おとうさんが若いころ、ケンカでだれにも負けなかったのは、ほんとうのことだ
ろうと。
ドミニクは知っていました。
実はかなりイジワルな気持ちがなけりゃあ、ケンカが強くなったりはしないこ
とを。
「ああもう、わかったって。降参だって。もしかしたら神様は、まだすこしは木のう
ろなんかにいるかもね」
「はっはっはっ。

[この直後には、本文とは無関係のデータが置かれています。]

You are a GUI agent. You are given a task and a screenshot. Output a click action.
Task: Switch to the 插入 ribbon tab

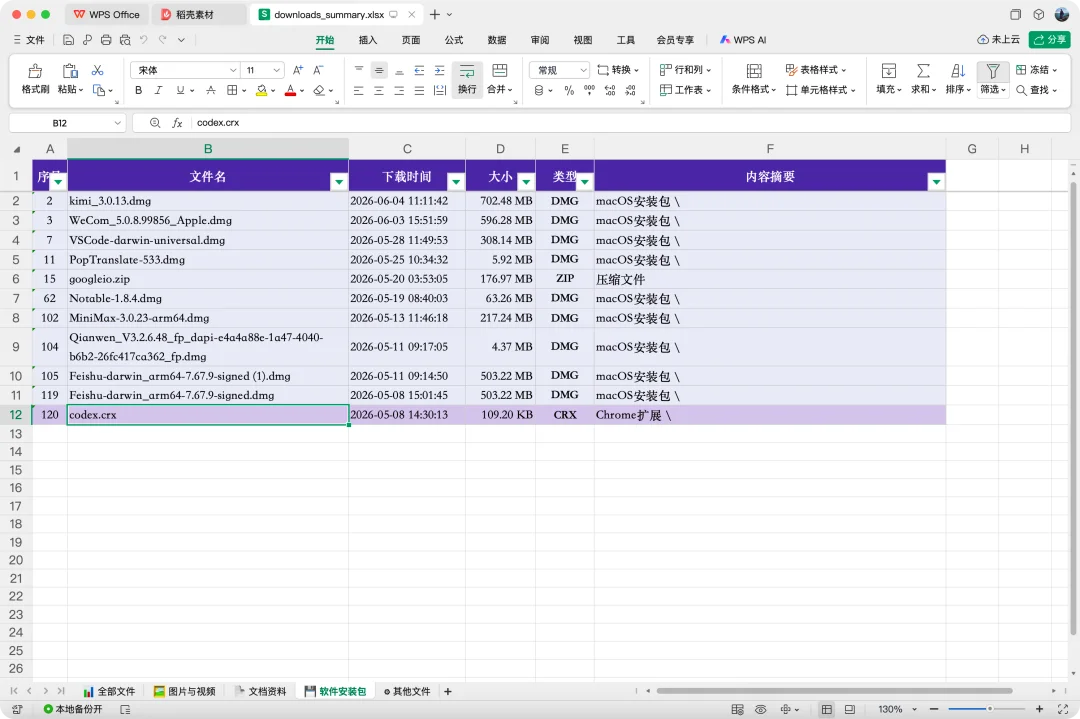pos(368,40)
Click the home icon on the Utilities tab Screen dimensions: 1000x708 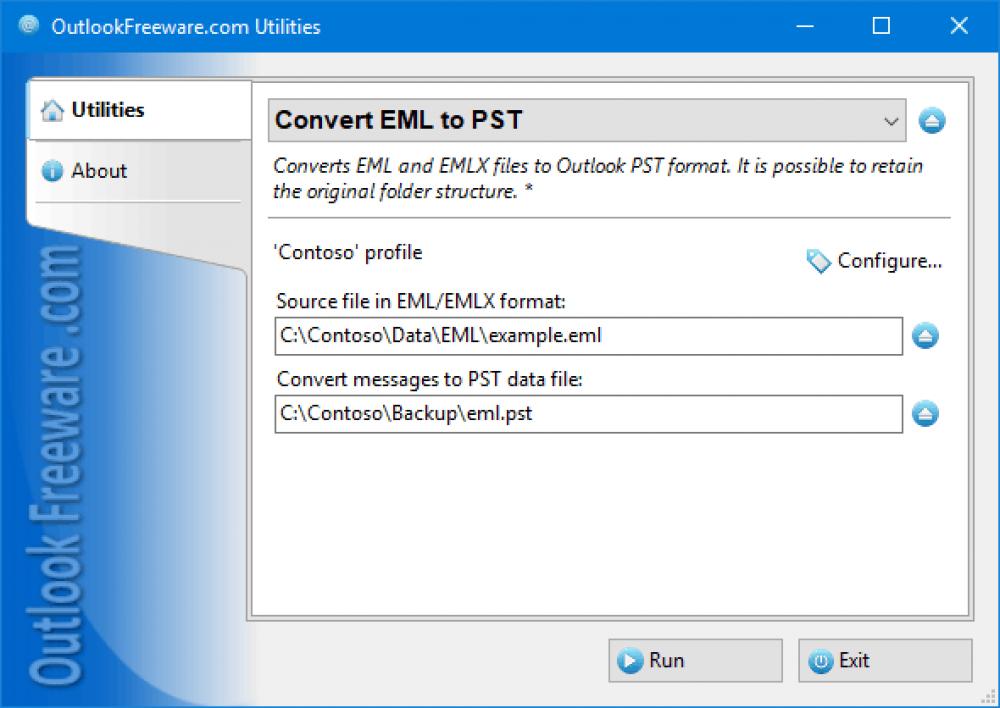(52, 110)
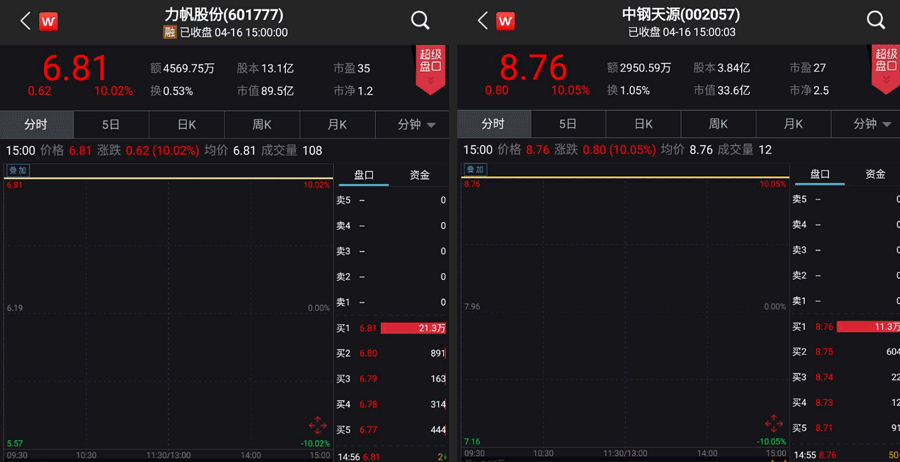The image size is (900, 462).
Task: Search from the 中钢天源 header magnifier icon
Action: point(876,21)
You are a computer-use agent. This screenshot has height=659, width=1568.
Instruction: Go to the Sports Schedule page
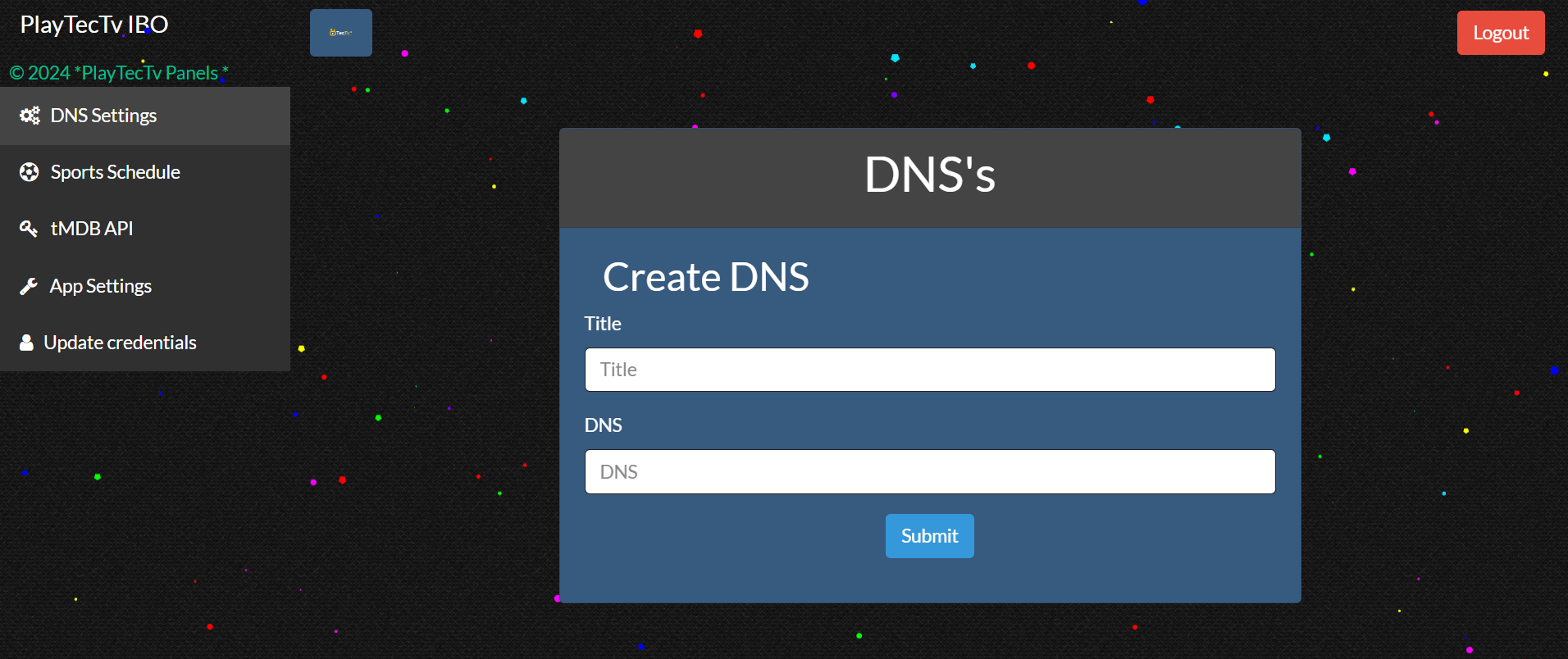pyautogui.click(x=115, y=172)
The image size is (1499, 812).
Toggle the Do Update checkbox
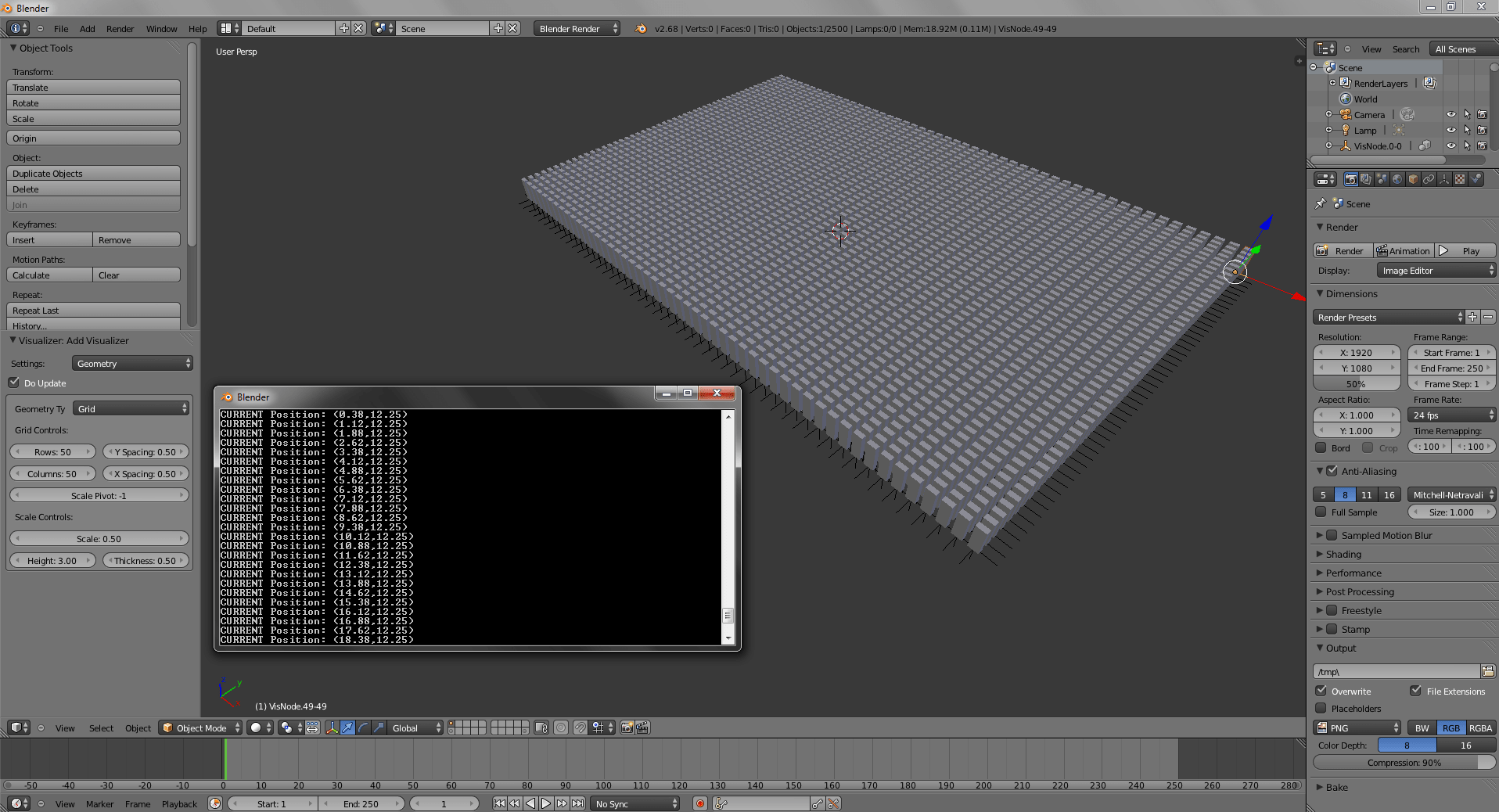coord(14,383)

神様っていうのはなあ、教会の管理人さんといっしょで、いるっ
ていったらいるもんで、いないっていっても実はいるのさ」
「えっ、教会の管理人さんって『失礼します』っていったなら、ほんとうにどっかへ
行くんじゃないの?」
「バカいえ。あんなにたくさん火をたいてるのに、ほんとうにいなくなったりした
ら、あっという間に大火事だ。いつどこの阿呆が燭台をたおすのか知れやしないっ
ていうのにさ」
ドミニクは、自分が燭台をたおそうとしたのがばれたかと思って、胸をどきど
きさせました。
「まあ、何にしてもおまえは、バイオリン弾きになれ。そうなるように今夜、神
がおまえを選んでくださったんだからな」
ドミニクはこくりと首をたてに動かすと、右に左にゆれて歩くおとうさんといっ
しょに、夜の道をしずかにかえってゆきました。